Dalam wawancara televisi dengan NTV yang ditayangkan pada Minggu (8/2/2026), Lavrov menyebut tuduhan bahwa Rusia akan memperluas peperangan ke wilayah Eropa sebagai klaim yang tidak berdasar. Ia mengatakan fokus Rusia saat ini tidak mencakup rencana invasi ke negara-negara tetangga di kawasan tersebut.

“Kami tidak punya niat untuk menyerang Eropa. Tidak ada alasan untuk melakukan hal itu,” kata Lavrov.

Meski demikian, Lavrov juga menyampaikan peringatan kepada negara-negara Barat yang terus menyuarakan kesiapan perang. Ia menyinggung pernyataan militer Jerman yang menargetkan kesiapan tempur pada 2029. Lavrov menegaskan Rusia akan menggunakan seluruh kekuatan militernya apabila pihak Barat memulai agresi fisik terlebih dahulu terhadap wilayah kedaulatan Rusia.

“Jika Eropa bertindak berdasarkan ancaman mereka untuk bersiap perang melawan kami dan memulai serangan terhadap Federasi Rusia, mereka akan menghadapi respons militer penuh dari pihak kami, dengan semua kapabilitas militer yang tersedia,” ujarnya.

Sementara itu, perang yang masih berlangsung di Ukraina terus memunculkan polemik, termasuk terkait transparansi jumlah korban jiwa di medan tempur. Presiden Ukraina Volodymyr Zelensky baru-baru ini merilis angka resmi korban tewas dari pihak militer, namun klaim tersebut memicu keraguan di kalangan pengamat internasional karena dinilai terlalu rendah dibanding skala pertempuran yang terjadi selama beberapa tahun terakhir.

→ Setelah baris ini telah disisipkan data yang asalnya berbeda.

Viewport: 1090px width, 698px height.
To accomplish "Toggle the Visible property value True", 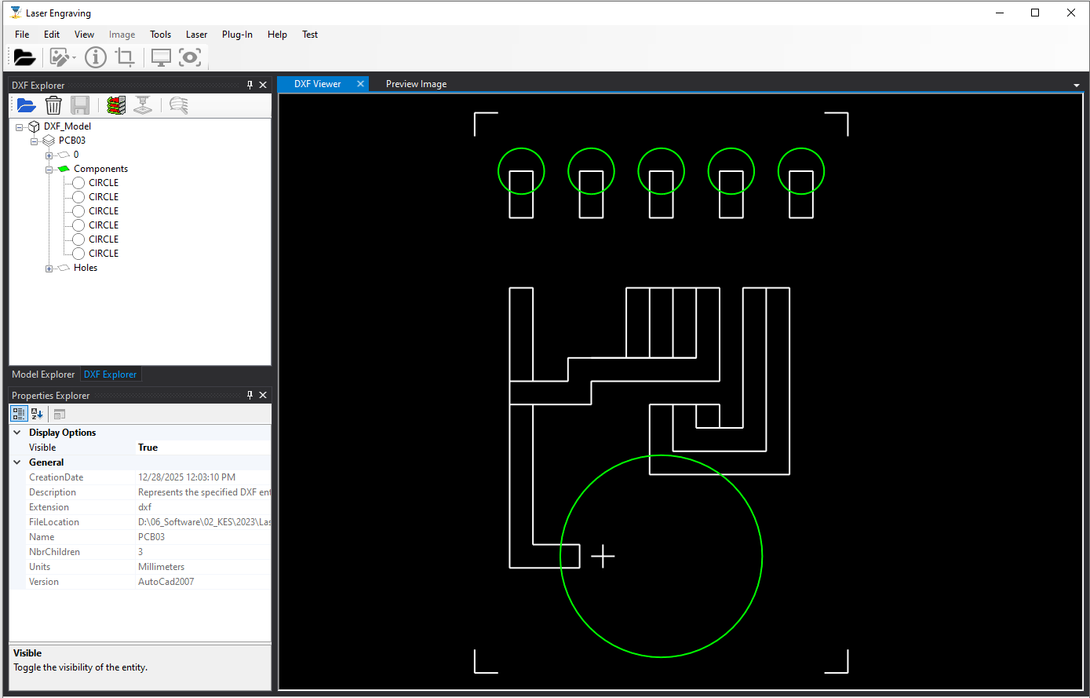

“Di Ukraina, secara resmi jumlah tentara yang gugur di medan perang, baik profesional maupun mereka yang wajib militer, adalah 55.000 orang,” ujar Zelensky dalam sesi wawancara.

Meski angka itu diklaim resmi, situasi di lapangan disebut tetap pelik, terutama karena banyak personel yang masih dinyatakan hilang. Di tengah ketidakpastian tersebut, negara-negara Barat disebut terus mengucurkan bantuan militer bernilai miliaran dolar.

Di sisi lain, Rusia menuding Uni Eropa menghambat jalur diplomasi yang diupayakan Amerika Serikat sehingga konflik berlarut-larut.